#### Textabschnitt:
-------------------------
Eine Challenge der anderen Art – Runter vom Gas
Da ich sehr viel aus dem Sport fürs Leben lerne und es immer wieder übertragen kann, heute mal ein Sportbericht.
Es ist Ossiloop-Zeit im schönen Land der Ottifanten und Teetrinker. Für alle, die nicht aus Ostfriesland kommen und deshalb eventuell die legendäre andere Art der Völkerwanderung hier im Flachland nicht kennen: Ossiloop bedeutet im Prinzip Ostfriesenlauf (loop = Lauf). In 6 Etappen laufen fast 3000 begeisterte Läufer einmal von Leer (Stadt in Ostfriesland) bis ans Meer (die Nordsee) bzw. andersherum. Dieses Jahr geht es vom Meer nach Leer. Jede Etappe ist 10-12 km lang. Seit letztem Dienstag (24.4) geht der Lauf, heute also in die 2. Etappe. Immer dienstags und freitags, 3 Wochen lang.
Warum man da unbedingt einmal mitgemacht haben sollte? Weil es mal eine andere Art des Sightseeings ist und Ostfriesland so super erkundet werden kann, weil es Spaß macht und man viele nette Leute kennenlernt.
Busseweise werden die Teilnehmer zum Start gebracht und vom Ziel abgeholt. So kommt es auch in Ostfriesland mal zu Staus und so mancher unvorbereiteter Urlauber steckte schon einmal vor Radwegen und Straßen fest, die nun dem bunten Läufervolk gehören.
-------------------------
#### Zu bearbeitende Aufgaben:
- a) Schreib aus dem Text über den Ossiloop das Stück von „Busseweise werden die“ bis einschließlich „bunten Läufervolk gehören.“ wortgetreu ab.
- b) Setze den Text über den Ossiloop nach seinem letzten Satz fort.
Die anschließenden Zeilen sind eigenständiges Material und gehören nicht zum Text über den Ossiloop.

(Datensätze aus einem Datenbestand)
-------------------------
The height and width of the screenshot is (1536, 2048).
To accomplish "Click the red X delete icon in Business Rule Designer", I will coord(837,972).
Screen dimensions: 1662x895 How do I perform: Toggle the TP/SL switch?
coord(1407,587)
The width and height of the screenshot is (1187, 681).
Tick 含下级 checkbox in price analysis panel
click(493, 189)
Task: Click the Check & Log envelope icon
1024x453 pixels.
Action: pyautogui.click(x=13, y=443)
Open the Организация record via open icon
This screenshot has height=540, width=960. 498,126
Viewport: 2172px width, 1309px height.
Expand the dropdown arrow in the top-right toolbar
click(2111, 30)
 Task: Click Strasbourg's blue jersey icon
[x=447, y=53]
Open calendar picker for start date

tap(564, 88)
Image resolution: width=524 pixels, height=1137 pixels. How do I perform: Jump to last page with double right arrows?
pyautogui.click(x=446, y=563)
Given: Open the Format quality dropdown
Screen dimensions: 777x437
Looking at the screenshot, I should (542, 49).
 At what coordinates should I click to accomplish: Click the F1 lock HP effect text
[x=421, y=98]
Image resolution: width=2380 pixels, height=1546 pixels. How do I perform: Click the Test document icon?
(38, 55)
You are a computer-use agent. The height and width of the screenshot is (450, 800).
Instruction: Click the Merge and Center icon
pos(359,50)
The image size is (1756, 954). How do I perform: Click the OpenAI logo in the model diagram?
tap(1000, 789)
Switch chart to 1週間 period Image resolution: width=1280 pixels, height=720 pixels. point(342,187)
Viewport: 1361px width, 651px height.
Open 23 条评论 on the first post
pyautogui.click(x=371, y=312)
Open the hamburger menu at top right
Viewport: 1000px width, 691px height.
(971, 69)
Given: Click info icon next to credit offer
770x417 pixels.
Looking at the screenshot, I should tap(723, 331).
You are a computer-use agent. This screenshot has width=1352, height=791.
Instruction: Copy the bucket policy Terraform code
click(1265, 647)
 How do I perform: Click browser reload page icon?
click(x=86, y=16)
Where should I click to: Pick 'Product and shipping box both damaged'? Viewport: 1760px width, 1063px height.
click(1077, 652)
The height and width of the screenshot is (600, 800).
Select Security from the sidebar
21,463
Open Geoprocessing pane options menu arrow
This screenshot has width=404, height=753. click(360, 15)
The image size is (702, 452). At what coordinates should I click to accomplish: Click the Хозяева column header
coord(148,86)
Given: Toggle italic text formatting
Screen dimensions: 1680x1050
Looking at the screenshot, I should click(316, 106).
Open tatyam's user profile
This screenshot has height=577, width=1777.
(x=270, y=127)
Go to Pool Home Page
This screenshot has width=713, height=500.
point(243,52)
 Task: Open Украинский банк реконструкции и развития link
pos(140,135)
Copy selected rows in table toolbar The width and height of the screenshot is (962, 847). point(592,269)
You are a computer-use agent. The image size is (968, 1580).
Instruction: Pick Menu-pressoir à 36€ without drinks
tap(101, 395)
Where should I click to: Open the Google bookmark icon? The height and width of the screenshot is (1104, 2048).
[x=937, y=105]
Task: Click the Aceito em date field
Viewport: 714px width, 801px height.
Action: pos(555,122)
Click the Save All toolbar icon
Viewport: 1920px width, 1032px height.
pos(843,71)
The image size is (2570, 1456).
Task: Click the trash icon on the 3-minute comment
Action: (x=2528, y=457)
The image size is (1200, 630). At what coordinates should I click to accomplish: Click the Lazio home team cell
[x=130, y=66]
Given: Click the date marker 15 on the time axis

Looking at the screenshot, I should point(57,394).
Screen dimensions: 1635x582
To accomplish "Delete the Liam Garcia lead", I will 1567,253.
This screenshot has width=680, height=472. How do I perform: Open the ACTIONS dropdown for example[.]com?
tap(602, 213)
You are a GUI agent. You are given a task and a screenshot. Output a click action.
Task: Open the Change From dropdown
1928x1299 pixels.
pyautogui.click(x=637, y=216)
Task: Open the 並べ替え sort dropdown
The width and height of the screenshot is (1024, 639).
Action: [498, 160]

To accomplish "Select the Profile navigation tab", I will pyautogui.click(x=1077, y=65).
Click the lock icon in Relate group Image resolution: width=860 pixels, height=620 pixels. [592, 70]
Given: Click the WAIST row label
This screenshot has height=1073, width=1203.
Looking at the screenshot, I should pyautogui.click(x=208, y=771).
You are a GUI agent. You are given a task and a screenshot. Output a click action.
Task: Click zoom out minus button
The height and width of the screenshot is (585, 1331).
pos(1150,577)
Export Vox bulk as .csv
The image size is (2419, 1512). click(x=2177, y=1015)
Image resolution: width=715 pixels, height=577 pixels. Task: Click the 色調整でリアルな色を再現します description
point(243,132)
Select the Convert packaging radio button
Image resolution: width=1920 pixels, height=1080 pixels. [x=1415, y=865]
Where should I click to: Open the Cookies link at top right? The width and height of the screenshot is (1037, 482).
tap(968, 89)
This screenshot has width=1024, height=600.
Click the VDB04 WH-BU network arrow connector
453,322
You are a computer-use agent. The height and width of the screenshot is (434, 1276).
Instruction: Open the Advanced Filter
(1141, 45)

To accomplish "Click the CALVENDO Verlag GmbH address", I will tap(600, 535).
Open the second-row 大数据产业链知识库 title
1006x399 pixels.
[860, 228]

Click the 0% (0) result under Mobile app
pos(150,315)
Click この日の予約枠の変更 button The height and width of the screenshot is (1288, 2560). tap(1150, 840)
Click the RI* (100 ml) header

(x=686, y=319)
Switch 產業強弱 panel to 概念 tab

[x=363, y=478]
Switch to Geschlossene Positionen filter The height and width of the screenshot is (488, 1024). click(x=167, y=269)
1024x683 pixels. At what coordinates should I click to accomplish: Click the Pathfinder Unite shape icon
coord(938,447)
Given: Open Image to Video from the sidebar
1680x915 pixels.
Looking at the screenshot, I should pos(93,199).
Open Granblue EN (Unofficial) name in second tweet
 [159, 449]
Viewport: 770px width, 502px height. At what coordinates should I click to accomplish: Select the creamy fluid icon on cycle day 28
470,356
-------------------------
#### Lösungen der Aufgaben:
- a)
Busseweise werden die Teilnehmer zum Start gebracht und vom Ziel abgeholt. So kommt es auch in Ostfriesland mal zu Staus und so mancher unvorbereiteter Urlauber steckte schon einmal vor Radwegen und Straßen fest, die nun dem bunten Läufervolk gehören.

- b)
Warum das Thema in meinem Blog? Ich hatte dieses Jahr eine ganz besondere Challenge bei der ersten Etappe. Meistens ist die Herausforderung: Alles geben und eine gute Zeit laufen. Ich war aber erkältet. Und was soll man da besser nicht tun? Genau, sich anstrengen also mit Vollgas laufen…. Meine Wahl: Gar nicht an den Start oder Schongang. Das tolle Dörlooper-Shirt (Dörlooper = Durchläufer) bekommt man nur wenn man alle Etappen bewältigt hat. Das will ich unbedingt haben. Also war klar: Starten. Da ich meine Gesundheit liebe hieß es aber auch: Nicht auf Zeit, sondern so wie es der Husten es zulässt und so wie es mir gut geht.
Der normale Wahnsinn
Wer von euch schon in einem Wettbewerb mitgelaufen ist weiß wie das ist: Startschuss und … viel zu schnell mit der Masse mit. Auf der Strecke: Jede Überholung zählt. Blick zur Uhr, Pace im Blick, Abgleich mit Körper und wieder schneller an anderen vorbei. Von Etappenziel zu Etappenziel bis zum Limit…. Ziel in Sicht? Reserven aktivieren und das letzte aus einem rausholen. Im Endspurt noch 2,3 Läufer überholen. So laufe ich eigentlich.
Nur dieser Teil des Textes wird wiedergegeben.